Each week we are highlighting a different Chronic Illness Bloggers’ member as our ‘Blogger of the Week‘. As well as getting to know each other better, we hope that you enjoy this series and that you find the interviews with each member to be insightful and helpful.

This week our blogger of the week is Ness of The Girl With The Five Lads.

ness_girl_with_5_lads1. Tell us a little about yourself.
I am annoyingly smiley and positive so I irritate morning people so much. This also confuses people when they find out I suffer from anxiety and depression. Developing coping mechanisms long ago was one of the best life choices I made. My blog reflects this, I try my best each day to love life and create a positive happy existence. Being an ex-nurse and complementary therapist I fully understand the benefit of writing as a therapy so when I became ill I blogged about it. My aim is to share positivity and help others find happiness. Most of my days I am bed/couch bound through illness, resting with chronic illness is an essential, not a luxury. I am so lucky as I live with my five best friends (my sons). Being a mum to five sons is the most rewarding thing I have ever done. They are my world and we really do have a laugh together.

2. What is your blog called and how do you define your blog’s purpose?
The Girl With The Five Lads‘ is the name of my blog and it is a British Family Lifestyle Blog. Nine years ago when my sons were age 1, 4, 9, 10 and 12 we became a single parent family. We went everywhere together, I became known as THE GIRL WITH THE FIVE LADS (hence the blog name!). The blog covers the ordinary life as a family, chronic illness, all things beauty, makeup, style, fashion, crafting, recipes and positive living. My aim is to make people with a chronic illness know that there is so much more to life than being defined by pain and chronic illness.
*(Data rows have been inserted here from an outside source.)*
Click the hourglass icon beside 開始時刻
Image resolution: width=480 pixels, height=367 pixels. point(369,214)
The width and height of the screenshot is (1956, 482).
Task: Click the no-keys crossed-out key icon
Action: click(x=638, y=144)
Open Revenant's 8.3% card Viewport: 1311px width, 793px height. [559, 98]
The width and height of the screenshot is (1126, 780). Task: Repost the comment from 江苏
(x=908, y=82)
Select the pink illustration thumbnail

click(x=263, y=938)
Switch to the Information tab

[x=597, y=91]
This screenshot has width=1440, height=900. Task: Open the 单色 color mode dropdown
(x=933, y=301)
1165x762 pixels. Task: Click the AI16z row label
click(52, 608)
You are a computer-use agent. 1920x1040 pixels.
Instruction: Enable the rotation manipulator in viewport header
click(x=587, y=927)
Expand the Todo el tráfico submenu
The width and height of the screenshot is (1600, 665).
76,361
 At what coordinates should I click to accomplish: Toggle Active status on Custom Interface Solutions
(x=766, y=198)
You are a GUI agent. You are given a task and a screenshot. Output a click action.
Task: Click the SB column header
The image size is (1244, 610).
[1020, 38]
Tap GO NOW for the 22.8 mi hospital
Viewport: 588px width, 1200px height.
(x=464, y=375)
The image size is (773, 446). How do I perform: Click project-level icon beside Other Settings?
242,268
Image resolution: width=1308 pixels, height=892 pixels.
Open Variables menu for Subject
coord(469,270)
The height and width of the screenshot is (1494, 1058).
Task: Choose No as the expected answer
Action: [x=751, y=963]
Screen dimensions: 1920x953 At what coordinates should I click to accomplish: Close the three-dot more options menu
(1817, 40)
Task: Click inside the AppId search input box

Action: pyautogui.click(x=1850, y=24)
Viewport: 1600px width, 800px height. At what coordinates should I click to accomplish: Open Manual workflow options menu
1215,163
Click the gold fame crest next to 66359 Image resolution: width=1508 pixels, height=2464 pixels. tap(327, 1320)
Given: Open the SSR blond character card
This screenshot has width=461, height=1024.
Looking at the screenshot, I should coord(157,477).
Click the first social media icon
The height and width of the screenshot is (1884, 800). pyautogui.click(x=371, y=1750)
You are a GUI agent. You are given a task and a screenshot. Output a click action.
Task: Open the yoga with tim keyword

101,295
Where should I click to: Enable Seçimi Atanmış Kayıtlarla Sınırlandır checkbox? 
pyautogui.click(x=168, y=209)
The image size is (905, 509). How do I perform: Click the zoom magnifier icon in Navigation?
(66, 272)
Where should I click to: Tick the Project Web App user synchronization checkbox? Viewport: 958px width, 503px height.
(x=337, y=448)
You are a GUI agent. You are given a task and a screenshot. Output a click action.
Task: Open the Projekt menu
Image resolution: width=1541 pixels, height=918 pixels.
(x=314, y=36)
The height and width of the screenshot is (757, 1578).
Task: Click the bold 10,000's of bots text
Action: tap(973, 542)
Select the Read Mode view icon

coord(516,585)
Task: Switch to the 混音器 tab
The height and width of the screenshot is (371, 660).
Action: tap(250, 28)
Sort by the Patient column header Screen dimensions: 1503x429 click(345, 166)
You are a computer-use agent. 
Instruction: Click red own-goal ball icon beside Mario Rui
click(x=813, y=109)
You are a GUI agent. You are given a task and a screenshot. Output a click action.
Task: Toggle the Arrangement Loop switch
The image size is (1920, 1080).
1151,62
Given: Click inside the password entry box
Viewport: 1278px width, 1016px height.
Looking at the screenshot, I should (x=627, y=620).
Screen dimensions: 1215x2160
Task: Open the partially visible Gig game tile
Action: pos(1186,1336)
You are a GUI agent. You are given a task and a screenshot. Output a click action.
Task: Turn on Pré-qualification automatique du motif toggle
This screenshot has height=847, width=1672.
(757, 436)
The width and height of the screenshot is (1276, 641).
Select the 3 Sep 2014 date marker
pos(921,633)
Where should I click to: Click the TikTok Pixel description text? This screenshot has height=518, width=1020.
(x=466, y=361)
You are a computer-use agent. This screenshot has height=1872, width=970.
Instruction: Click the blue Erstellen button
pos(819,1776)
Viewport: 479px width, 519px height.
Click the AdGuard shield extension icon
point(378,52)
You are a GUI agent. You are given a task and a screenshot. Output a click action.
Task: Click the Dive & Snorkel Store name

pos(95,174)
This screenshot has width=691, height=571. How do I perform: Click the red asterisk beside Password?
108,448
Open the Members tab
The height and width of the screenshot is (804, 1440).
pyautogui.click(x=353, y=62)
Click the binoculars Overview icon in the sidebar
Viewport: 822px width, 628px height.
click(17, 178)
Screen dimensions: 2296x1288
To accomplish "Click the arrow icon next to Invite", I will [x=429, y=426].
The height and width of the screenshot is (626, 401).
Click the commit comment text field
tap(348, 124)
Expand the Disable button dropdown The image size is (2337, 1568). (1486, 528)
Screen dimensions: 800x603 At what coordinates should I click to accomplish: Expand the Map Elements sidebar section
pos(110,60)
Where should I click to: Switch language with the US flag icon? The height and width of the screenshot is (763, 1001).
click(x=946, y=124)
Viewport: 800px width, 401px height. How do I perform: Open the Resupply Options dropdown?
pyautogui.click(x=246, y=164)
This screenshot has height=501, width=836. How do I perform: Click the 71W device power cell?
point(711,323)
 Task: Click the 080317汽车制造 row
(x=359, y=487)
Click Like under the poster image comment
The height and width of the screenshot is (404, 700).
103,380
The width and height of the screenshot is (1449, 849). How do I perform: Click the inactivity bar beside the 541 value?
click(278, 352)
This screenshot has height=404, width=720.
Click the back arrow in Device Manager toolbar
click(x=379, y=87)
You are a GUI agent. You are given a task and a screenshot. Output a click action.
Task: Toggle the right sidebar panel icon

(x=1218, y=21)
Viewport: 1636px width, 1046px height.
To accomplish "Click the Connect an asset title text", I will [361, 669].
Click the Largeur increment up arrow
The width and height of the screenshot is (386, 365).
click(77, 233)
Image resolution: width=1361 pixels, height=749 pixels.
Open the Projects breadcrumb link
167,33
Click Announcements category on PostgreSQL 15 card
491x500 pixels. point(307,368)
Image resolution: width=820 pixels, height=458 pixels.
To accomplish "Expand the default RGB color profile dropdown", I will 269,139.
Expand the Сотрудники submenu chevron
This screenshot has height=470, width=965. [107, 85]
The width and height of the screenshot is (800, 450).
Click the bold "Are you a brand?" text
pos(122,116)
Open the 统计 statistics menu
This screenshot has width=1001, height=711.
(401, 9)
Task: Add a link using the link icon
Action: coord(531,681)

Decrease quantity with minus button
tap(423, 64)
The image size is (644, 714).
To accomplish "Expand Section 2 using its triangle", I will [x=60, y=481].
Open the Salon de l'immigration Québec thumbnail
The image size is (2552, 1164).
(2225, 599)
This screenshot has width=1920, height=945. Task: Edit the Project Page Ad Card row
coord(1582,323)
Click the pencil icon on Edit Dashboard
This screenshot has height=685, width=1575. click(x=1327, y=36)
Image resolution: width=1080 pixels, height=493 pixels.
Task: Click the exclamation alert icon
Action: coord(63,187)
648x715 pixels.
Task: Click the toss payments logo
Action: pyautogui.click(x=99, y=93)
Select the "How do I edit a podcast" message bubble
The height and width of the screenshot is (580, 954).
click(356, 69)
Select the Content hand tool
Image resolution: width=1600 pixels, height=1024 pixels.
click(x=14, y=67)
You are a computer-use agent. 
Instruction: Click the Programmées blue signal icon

3. How long have you been blogging and why did you start?
I started blogging as a therapy to find acceptance, I am a frustrated writer. Very early on I realised that by sharing my story, warts and all, I could make other people feel less isolated and alone. “Me too” is such an effective tool to help others, raise awareness and learn from fellow chronic illness sufferers in the process. My blog is just over one-year-old.

4. How often do you post? What made you decide to post on this schedule?
At the moment, my blog schedule is twice a week. I share a pictorial blog on Friday of all the images from my iPhone: my family’s happiness and our ordinary moments of the week. Every Sunday I share a lifestyle blog about any of the topics I write about, from chronic illness to make-up, parenting to reviews. I can manage better this way as it is very difficult to function some days with fibro fog and poor mental clarity. Blogging for me is now relaxation and I never want it to become stressful.

5. Do you feel blogging has benefitted you? If so, how?
I feel enriched by blogging on so many levels. It has helped me to make contact with my own “me too” people. I feel at home; a spiritual bond of mutual understanding with so many within the chronic illness community. It is a place that has enabled me to be who I am and accept my illness. It is really confusing when you become ill. The transition from old you to new you is difficult, so writing about it helped me to condense my emotions.

6. Why do you feel it’s important to blog about chronic illness?
I read textbooks about chronic illness when I was a therapist and I thought I knew all about many conditions. I was so wrong! You do not “get” chronic illness until you get it. Blogging is a platform to raise awareness and show people what it is really like. Education and real language can break down the barriers, stereotypes, and misconceptions.

7. What are your top 3 blogging tips for other bloggers?
1. Love your blog and make it ooze with your own personality. There are so many blogs that are flat and boring with the same level of passion as the sex life of a ping pong ball. Be yourself and be proud of your own words. Never compare yourself to anyone else.

2. Make a list of everything you detest about blogs. Hard to find menu/too busy/constantly asking to subscribe/overuse of long words to look good/music/flashing lights/slow links/boring images/hard to read fonts/no social media links. If you know what you do not like it becomes so much easier to make an enjoyable utopia to write.

3. Even if you blog only once a month, keep up with social media daily. If someone finds your page and the last update was weeks ago, chances are they will not return.